» **Work required**
Please repeat exactly the lines from the one containing "Go to ホーム screen" to the end of the entries below, both included, and omit all pictures.

Stored dataset items:

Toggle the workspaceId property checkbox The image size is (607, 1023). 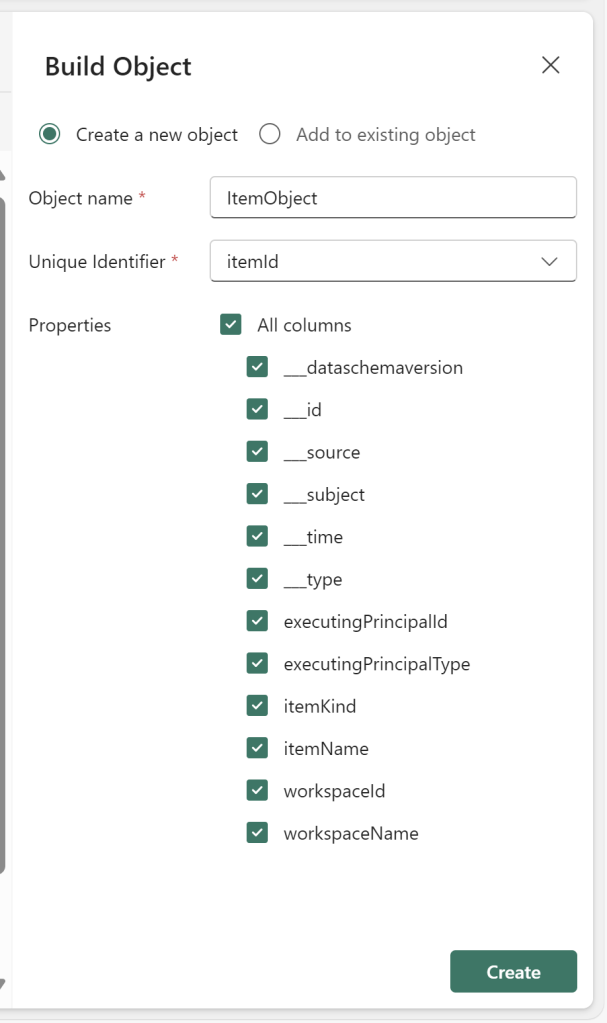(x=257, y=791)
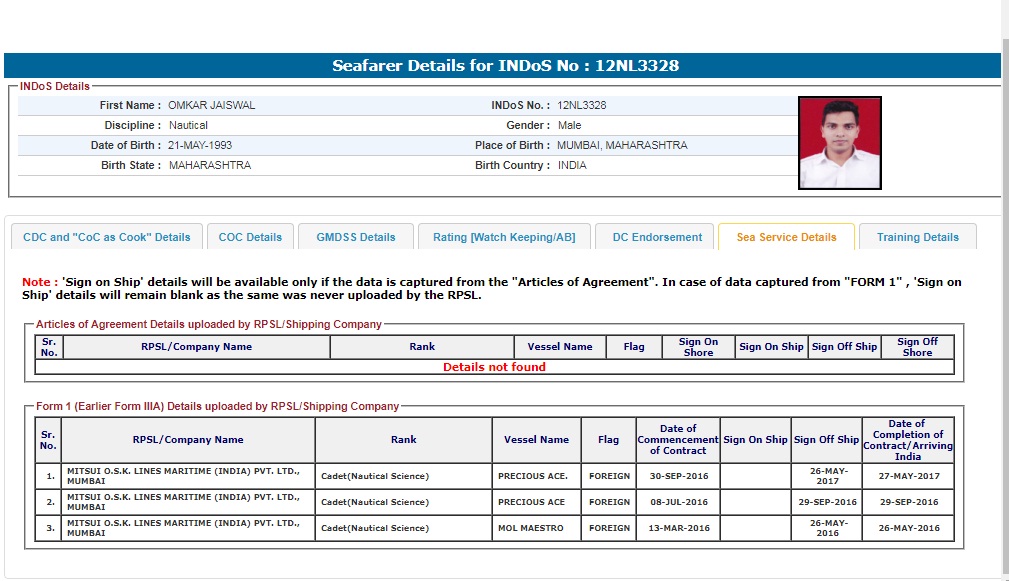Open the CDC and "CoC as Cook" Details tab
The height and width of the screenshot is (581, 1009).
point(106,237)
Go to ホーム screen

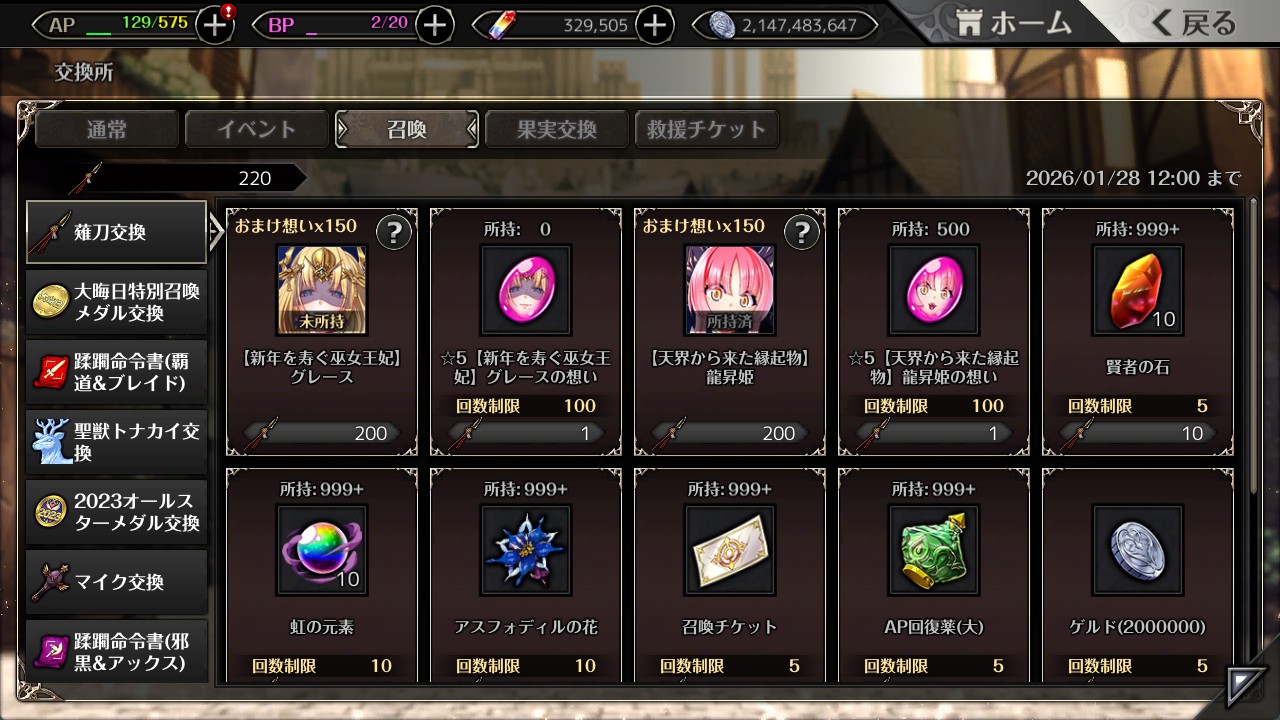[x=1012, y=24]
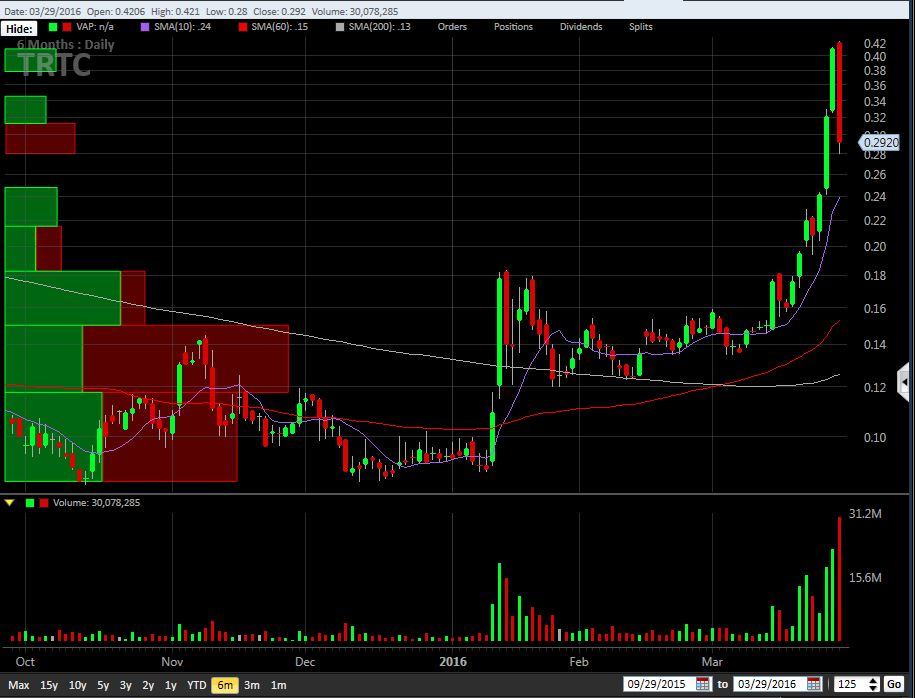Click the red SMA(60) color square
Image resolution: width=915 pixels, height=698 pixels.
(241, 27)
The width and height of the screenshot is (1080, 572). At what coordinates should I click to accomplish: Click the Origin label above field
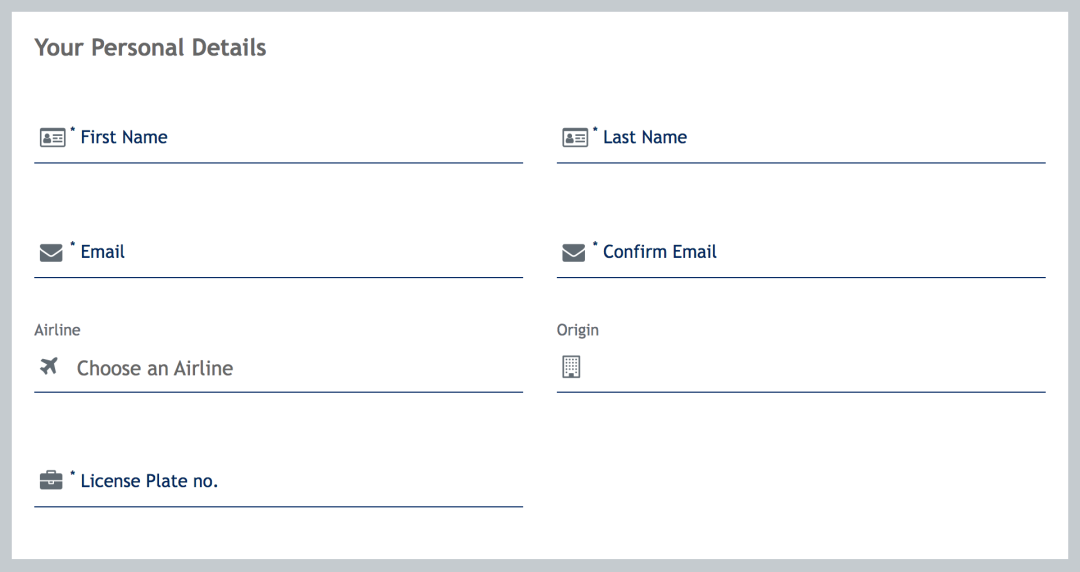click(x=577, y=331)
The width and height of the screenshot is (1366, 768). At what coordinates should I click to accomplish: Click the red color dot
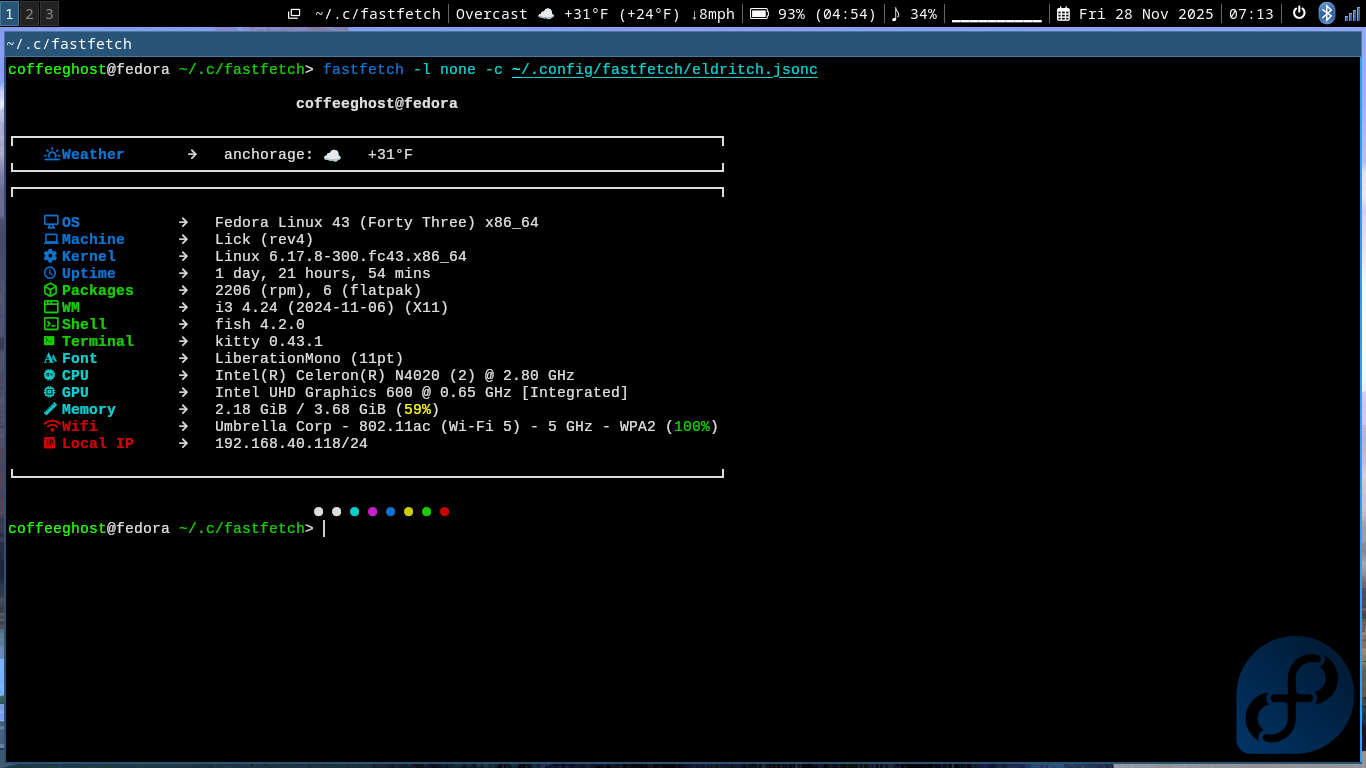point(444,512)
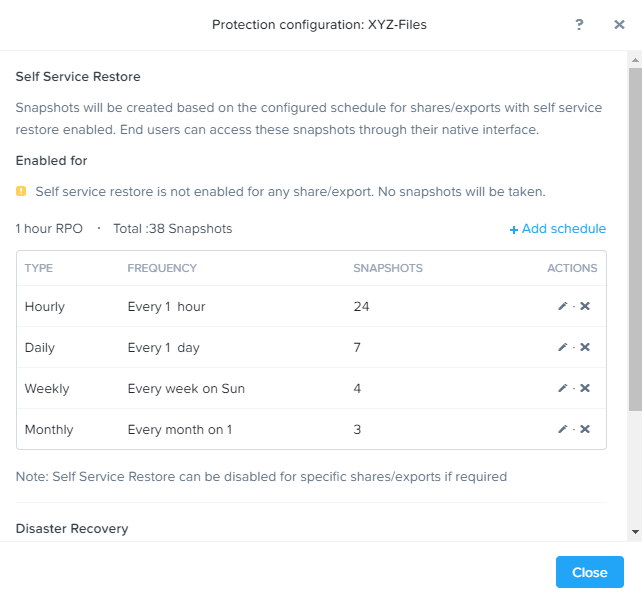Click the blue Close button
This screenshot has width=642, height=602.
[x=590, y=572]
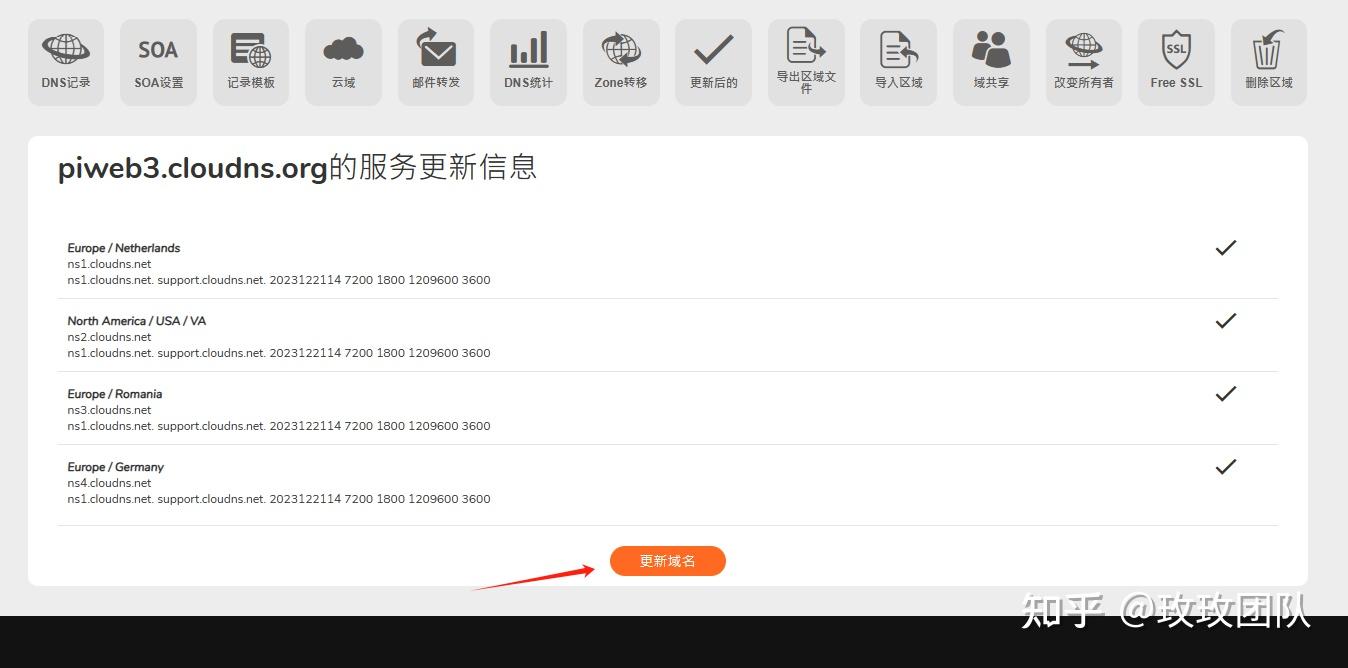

» **Output for this task**
Go to ホーム screen

[x=1012, y=24]
Click the red SMA(60) color square
Image resolution: width=915 pixels, height=698 pixels.
(241, 27)
The width and height of the screenshot is (1080, 572). At what coordinates should I click to accomplish: Click the Origin label above field
click(x=577, y=331)
The width and height of the screenshot is (1366, 768). At what coordinates should I click to accomplish: Click the red color dot
point(444,512)
Click the blue Close button
This screenshot has width=642, height=602.
[x=590, y=572]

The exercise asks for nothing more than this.